We have a great challenge today: helping reconcile our polarized country. Polarized societies do not last. At some point in time the energy loss brings the combatants to seek peace out of exhaustion, if nothing else. This past year for us has been toxic in more ways than one: the pandemic has symbolized in some ways the spiritual isolation we feel from one another, and deepened pre-existing wounds, both real and perceived. Giving in to the desire for retribution and punishment will only keep wounds festering and toxic. Our spirituality and charism offer much to our country and our world needs. We must not shy away from the call of Blood to be peacemakers and reconcilers. Christ gives us the model of the Kingdom and calls us to proclaim redemption and healing for the world.

We are the masters of our fate; we are the captains of our soul. Our new creation will have this mission of healing when this world is ready to lay hostile sound bites, ugly tweets, and fake news aside. We can learn much from Nelson Mandela and Francios Pienaar’s quest of 1995, even though we may not see now what the unifying force will be. The Blood of Christ runs through the veins of the world, and we are witnesses of its hope.

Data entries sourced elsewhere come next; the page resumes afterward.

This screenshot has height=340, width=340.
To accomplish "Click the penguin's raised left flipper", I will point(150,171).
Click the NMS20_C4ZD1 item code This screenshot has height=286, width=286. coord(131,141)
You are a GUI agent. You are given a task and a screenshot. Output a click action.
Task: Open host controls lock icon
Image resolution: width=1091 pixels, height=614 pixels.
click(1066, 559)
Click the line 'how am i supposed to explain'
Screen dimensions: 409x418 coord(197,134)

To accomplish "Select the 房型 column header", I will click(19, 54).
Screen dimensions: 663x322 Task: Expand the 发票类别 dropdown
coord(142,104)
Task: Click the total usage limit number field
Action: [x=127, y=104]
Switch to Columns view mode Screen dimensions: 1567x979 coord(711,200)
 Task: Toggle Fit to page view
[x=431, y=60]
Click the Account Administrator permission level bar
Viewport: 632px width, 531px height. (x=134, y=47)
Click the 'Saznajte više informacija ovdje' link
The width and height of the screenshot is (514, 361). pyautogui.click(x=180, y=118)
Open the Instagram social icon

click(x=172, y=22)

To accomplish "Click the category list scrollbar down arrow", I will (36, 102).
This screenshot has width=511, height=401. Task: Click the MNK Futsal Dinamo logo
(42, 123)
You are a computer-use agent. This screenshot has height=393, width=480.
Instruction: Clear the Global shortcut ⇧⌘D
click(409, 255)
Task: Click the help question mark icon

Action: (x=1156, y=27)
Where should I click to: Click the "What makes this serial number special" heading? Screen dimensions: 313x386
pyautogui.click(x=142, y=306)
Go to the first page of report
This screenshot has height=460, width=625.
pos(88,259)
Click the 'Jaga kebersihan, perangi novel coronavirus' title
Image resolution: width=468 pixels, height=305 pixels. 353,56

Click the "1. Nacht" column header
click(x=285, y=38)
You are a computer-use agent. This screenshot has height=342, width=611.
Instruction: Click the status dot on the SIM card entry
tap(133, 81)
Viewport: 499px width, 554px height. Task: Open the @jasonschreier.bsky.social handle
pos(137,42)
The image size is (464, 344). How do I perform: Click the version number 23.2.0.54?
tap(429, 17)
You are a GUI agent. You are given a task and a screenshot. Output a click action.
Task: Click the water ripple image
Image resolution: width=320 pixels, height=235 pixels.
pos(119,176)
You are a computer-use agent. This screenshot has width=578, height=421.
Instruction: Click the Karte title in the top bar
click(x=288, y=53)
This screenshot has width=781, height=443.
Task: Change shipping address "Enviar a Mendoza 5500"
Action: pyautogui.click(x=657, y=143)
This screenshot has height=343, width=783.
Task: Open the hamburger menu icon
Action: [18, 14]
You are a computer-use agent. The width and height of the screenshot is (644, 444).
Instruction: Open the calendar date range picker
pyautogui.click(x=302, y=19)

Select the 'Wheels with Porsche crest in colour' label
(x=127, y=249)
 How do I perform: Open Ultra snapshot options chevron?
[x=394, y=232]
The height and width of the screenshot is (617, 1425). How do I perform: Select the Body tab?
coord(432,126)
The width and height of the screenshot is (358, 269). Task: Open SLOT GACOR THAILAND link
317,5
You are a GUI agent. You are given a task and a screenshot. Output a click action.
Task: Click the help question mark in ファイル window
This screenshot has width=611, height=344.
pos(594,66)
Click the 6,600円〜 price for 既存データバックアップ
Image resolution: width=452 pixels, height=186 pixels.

Invictus by William Ernest Henley

Out of the night that covers me,/ Black as the pit from pole to pole/, I thank whatever gods may be/ For my unconquerable soul. /In the fell clutch of circumstance/ I have not winced nor cried aloud/. Under the bludgeonings of chance/ My head is bloody, but unbowed./ Beyond this place of wrath and tear/s Looms but the Horror of the shade/, And yet the menace of the years /Finds and shall find me unafraid./ It matters not how strait the gate/, How charged with punishments the scroll/, I am the master of my fate/ I am the captain of my soul.

This article appeared in the New Wine Press, February 2020. Fr. Branson has updated it to reflect recent US events.